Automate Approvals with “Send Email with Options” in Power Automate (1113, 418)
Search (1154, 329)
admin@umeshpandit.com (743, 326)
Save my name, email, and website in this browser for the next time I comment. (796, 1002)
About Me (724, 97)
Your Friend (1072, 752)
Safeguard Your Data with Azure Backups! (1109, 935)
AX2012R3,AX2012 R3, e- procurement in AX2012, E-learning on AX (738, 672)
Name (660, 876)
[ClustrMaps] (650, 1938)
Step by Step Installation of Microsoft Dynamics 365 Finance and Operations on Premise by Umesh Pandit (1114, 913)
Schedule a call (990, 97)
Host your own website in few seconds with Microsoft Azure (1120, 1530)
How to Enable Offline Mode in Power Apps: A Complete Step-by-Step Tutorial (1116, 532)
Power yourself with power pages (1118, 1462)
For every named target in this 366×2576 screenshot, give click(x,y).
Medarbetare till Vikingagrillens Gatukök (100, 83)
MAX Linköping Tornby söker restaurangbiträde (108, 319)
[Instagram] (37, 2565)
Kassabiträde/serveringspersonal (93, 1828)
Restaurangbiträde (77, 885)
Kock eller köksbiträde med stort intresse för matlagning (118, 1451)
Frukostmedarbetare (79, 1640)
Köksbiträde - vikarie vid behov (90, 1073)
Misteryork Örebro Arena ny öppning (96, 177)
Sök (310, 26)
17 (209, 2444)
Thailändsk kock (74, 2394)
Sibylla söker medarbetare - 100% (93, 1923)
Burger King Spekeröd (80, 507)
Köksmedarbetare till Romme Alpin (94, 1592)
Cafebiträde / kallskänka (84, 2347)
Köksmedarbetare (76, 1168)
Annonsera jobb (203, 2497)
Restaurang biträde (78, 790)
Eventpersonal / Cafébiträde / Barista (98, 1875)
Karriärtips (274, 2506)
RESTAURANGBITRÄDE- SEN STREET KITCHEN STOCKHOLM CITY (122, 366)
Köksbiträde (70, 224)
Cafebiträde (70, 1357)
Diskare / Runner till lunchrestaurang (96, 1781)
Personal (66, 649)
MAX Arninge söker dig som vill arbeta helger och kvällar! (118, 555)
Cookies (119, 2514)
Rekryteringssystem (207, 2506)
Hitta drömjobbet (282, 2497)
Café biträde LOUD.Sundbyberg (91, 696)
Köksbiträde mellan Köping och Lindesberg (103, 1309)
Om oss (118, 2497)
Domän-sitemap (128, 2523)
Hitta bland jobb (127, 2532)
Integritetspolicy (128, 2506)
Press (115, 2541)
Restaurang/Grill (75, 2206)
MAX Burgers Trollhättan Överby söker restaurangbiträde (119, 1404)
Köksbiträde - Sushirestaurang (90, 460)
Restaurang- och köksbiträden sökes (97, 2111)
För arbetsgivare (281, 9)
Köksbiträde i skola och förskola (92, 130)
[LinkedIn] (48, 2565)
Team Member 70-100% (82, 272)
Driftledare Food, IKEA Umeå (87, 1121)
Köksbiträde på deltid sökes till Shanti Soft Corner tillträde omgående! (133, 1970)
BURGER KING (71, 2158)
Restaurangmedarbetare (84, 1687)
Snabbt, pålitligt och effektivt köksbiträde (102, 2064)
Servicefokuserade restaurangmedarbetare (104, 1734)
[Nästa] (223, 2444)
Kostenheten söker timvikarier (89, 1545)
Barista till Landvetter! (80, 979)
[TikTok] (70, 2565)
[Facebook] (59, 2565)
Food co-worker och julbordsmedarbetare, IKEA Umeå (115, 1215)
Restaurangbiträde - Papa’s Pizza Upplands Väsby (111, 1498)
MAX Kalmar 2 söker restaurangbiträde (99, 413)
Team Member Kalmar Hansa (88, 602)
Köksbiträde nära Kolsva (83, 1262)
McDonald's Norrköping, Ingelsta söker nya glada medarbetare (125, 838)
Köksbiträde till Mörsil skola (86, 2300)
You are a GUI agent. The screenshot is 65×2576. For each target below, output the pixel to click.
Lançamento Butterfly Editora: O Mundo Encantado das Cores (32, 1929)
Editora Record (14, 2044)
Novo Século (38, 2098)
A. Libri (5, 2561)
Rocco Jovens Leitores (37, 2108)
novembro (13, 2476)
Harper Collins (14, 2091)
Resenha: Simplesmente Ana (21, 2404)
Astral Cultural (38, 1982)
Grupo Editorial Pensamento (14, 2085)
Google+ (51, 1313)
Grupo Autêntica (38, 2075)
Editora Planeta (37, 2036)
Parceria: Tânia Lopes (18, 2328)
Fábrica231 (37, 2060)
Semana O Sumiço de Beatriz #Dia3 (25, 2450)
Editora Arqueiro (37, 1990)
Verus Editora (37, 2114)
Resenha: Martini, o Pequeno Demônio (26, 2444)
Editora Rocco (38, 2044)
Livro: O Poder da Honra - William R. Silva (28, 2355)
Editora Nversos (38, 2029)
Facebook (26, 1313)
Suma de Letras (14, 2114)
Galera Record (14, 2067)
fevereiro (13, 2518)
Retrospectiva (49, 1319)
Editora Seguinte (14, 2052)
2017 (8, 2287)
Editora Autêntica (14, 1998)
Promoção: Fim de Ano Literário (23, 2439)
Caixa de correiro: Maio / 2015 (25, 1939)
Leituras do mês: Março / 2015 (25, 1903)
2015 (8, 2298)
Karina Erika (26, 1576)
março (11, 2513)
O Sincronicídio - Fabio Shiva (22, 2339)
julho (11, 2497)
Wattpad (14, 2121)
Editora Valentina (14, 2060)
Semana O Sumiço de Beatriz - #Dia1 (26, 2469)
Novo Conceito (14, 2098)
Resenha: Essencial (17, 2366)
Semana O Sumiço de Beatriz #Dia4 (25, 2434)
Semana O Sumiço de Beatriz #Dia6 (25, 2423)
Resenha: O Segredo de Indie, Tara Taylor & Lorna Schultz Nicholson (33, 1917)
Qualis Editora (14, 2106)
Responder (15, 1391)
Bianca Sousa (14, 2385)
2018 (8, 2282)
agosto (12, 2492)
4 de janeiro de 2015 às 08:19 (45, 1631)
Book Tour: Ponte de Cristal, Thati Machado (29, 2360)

■ ■ ■ ■ ■ ■ ■

THE TASK>
Reproduce the lines of the entries above from the one with "Medarbetare till Vikingagrillens" to the one with "Thailändsk kock (74, 2394)", both included, exactly and without any other line.

TASK OUTPUT>
Medarbetare till Vikingagrillens Gatukök (100, 83)
MAX Linköping Tornby söker restaurangbiträde (108, 319)
[Instagram] (37, 2565)
Kassabiträde/serveringspersonal (93, 1828)
Restaurangbiträde (77, 885)
Kock eller köksbiträde med stort intresse för matlagning (118, 1451)
Frukostmedarbetare (79, 1640)
Köksbiträde - vikarie vid behov (90, 1073)
Misteryork Örebro Arena ny öppning (96, 177)
Sök (310, 26)
17 (209, 2444)
Thailändsk kock (74, 2394)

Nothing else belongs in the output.